5) Which Shawn Green will be playing in 2004?

In 2001-2002, Shawn Green hit .291/.379/.579 with an average of 45 homers 120 RBIs, and 32 Win Shares per season. Thanks to a season-long shoulder injury that didn't become public until September, Green's 2003 was a major step down. He batted just .280/.355/.460 (with a mere 19 homers) in his worst season since 1997, though his 20 Win Shares were still a reasonable figure. The difference of 12 Win Shares from his previous average equals four wins - wins that would have put the Dodgers right in the thick of the NL Wild Card race.

Green had shoulder surgery in October, and the latest word from Dodgertown is that Green is improving, but he's not yet 100%. A return to stardom for Green is almost mandatory if the Dodgers are going to contend this year. If he can get back to a 30-Win Share level, the team should be able to sustain the loss of Kevin Brown.

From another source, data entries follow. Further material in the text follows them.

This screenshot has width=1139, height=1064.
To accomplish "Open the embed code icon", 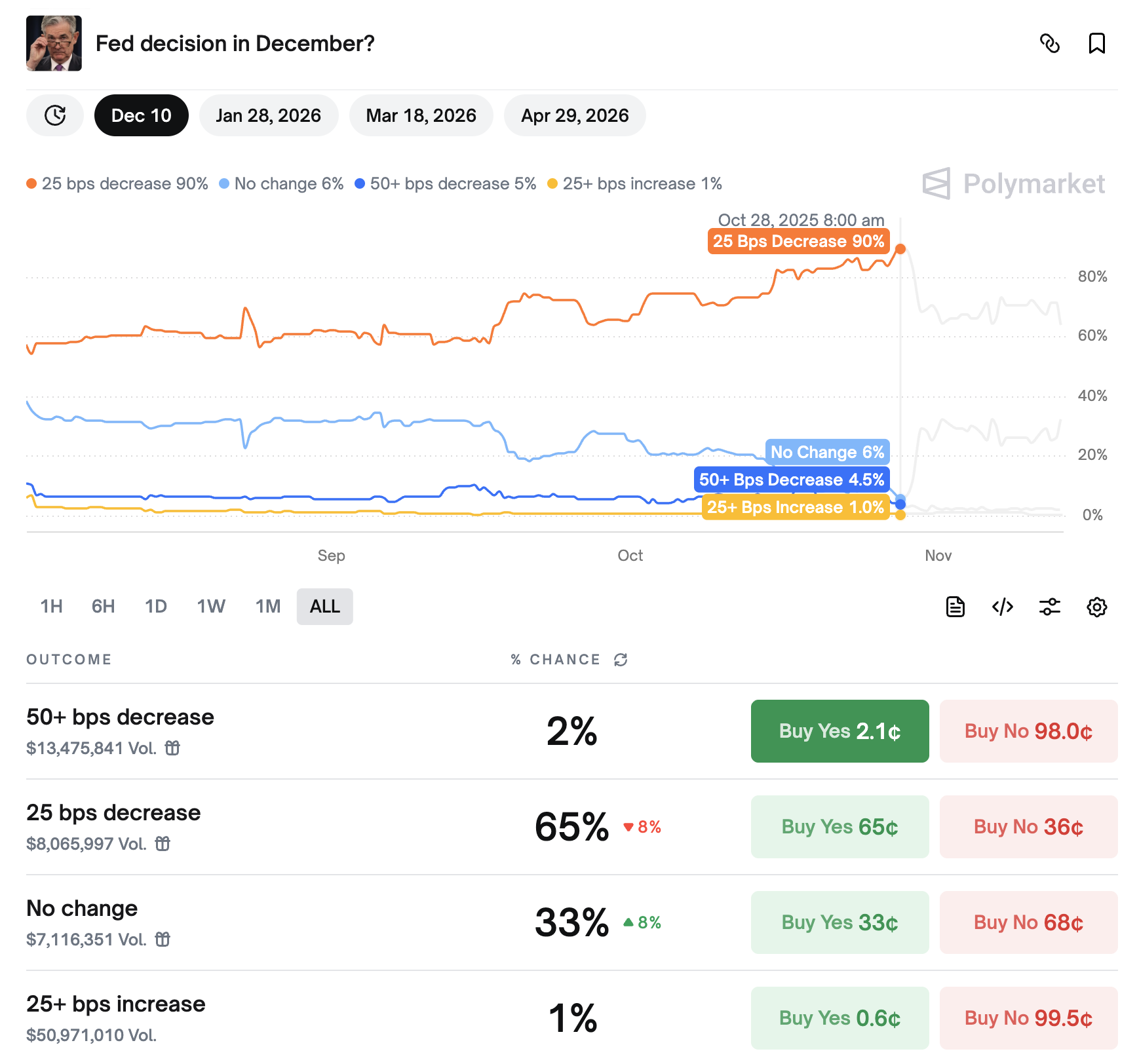I will point(1003,607).
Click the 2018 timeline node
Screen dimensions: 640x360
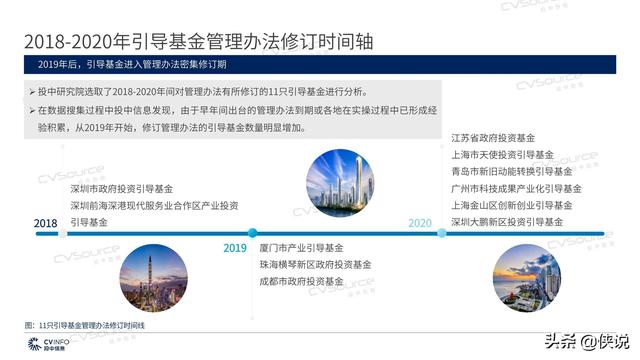62,233
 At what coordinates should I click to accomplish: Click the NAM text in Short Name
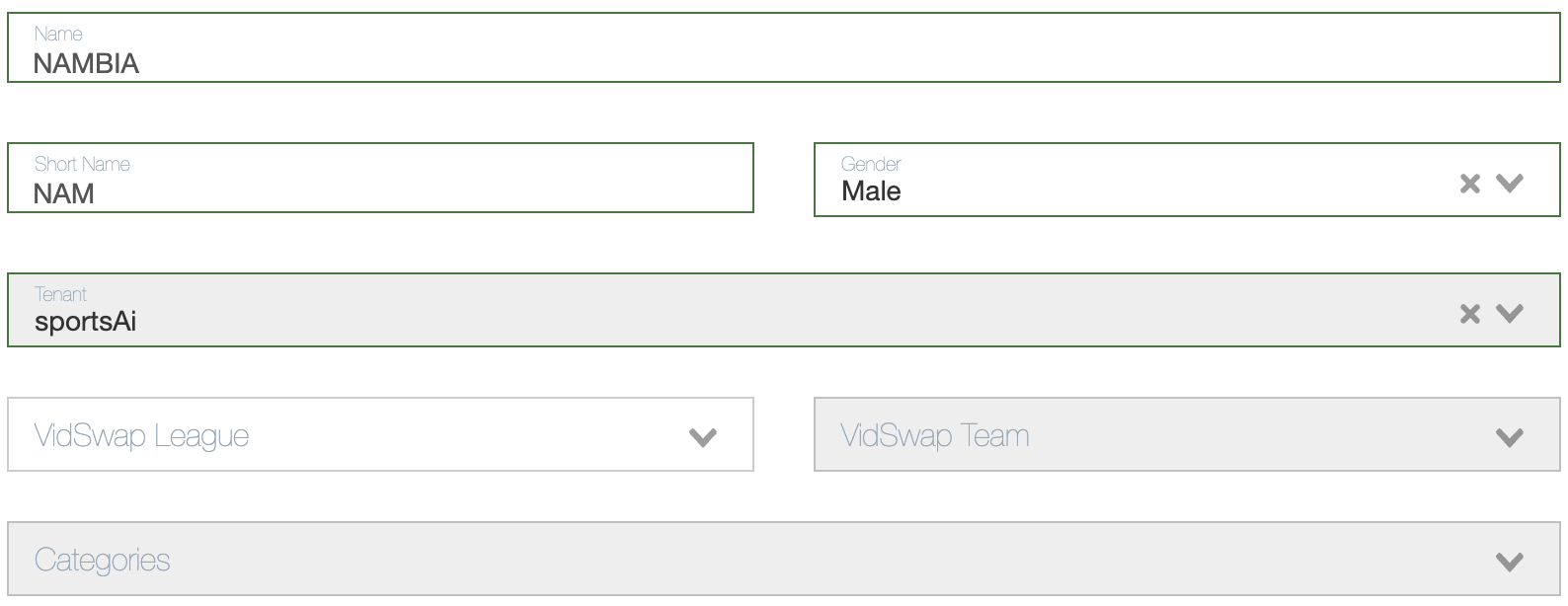pyautogui.click(x=64, y=194)
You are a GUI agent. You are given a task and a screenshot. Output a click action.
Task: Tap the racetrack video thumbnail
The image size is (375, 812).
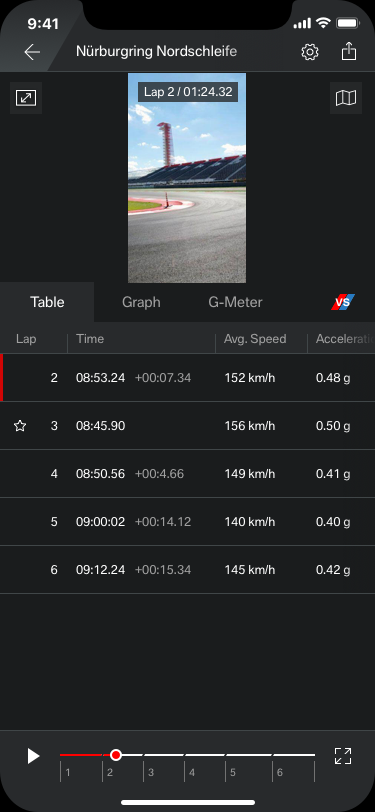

What will happen? Well, there are two things that jump out as positives amid Green's disappointing '03 stats - his batting average of .280 was nearly identical to his career mark of .284, and while he lost 23 home runs from '02-'03, he partially compensated by adding 18 doubles to his total. If Green can turn those 18 doubles into homers, we'll get a Shawn Green just a notch below his prime. The most likely course, to me, is an average in the .280s with a slugging percentage around .510.

In Closing...

Overall, the Dodgers are probably a .500 team right now. In this year's NL West, though, that puts them in contention. Both the Giants and the Diamondbacks have glaring weaknesses, and the Padres are probably another year away from 90 wins. I don't expect to see the Dodgers in October, but the first bold move by DePodesta could change all that. Jim Tracy remains one of the best managers in baseball, and the farm system is starting to bear fruit. This year's upside might be 88 wins, but it's beginning to get exciting to be a Dodger fan. Again. Finally.